神様の隣で、君が笑った。
 

「お、おはようございます……」

「……そこで何してんだよ」


思わず声が裏返ってしまった私に対し、「チッ」と舌を打った彼は身体を起こすと、クシャリと髪に指を通した。

結局怒られた……。

陸斗くんの額にはほんのりと汗が滲んでいて、よほど驚かせてしまったのかと反省する。


「アンタのせいで最悪な目覚めだ」

「ごめんね、起こすつもりはなかったんだけど……」


肩を落とせば、再度舌打ちを返された。

本当に、起こすつもりはなかったんだけど。ついつい、時間も忘れて魅入ってしまっていただけだ。
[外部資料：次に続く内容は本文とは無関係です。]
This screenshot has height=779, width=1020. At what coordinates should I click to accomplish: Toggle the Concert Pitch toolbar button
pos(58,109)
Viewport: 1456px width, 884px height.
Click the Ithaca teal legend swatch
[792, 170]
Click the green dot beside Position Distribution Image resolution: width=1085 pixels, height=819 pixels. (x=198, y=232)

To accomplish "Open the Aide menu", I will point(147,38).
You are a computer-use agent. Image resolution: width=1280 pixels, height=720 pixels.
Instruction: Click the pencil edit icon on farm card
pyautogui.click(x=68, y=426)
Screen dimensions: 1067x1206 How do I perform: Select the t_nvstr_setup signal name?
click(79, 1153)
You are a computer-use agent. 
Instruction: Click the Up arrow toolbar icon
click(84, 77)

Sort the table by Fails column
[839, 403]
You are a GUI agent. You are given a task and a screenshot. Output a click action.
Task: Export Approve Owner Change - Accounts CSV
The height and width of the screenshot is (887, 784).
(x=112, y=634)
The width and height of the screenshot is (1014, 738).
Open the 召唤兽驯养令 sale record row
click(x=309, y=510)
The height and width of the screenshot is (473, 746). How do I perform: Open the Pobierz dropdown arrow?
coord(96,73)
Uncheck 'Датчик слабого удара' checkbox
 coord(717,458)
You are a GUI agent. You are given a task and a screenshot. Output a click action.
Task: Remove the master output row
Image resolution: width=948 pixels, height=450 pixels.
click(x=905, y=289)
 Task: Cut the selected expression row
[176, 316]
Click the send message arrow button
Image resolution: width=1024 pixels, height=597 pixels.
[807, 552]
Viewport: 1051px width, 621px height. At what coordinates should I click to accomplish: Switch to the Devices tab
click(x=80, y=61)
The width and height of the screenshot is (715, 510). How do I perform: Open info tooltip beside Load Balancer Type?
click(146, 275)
不審な気配を感じた陸斗くんは、そのせいで目が覚めたのだろう。

野生の勘ってやつ? それとも私の鼻息が荒かった? 別に興奮とかはしてなかったんだけどなぁ……。


「ほんとにごめんね。邪魔ならもう、私は出ていくから気にせず眠って──」

「……いや、いい。別に、アンタのせいじゃないから」

「え?」

「俺、眠りが浅いんだよ。不眠症とまではいかないけど、人の気配がすると、癖ですぐ目が覚める」


癖……?

そう言うと陸斗くんは眉根を寄せて、目頭を押さえた。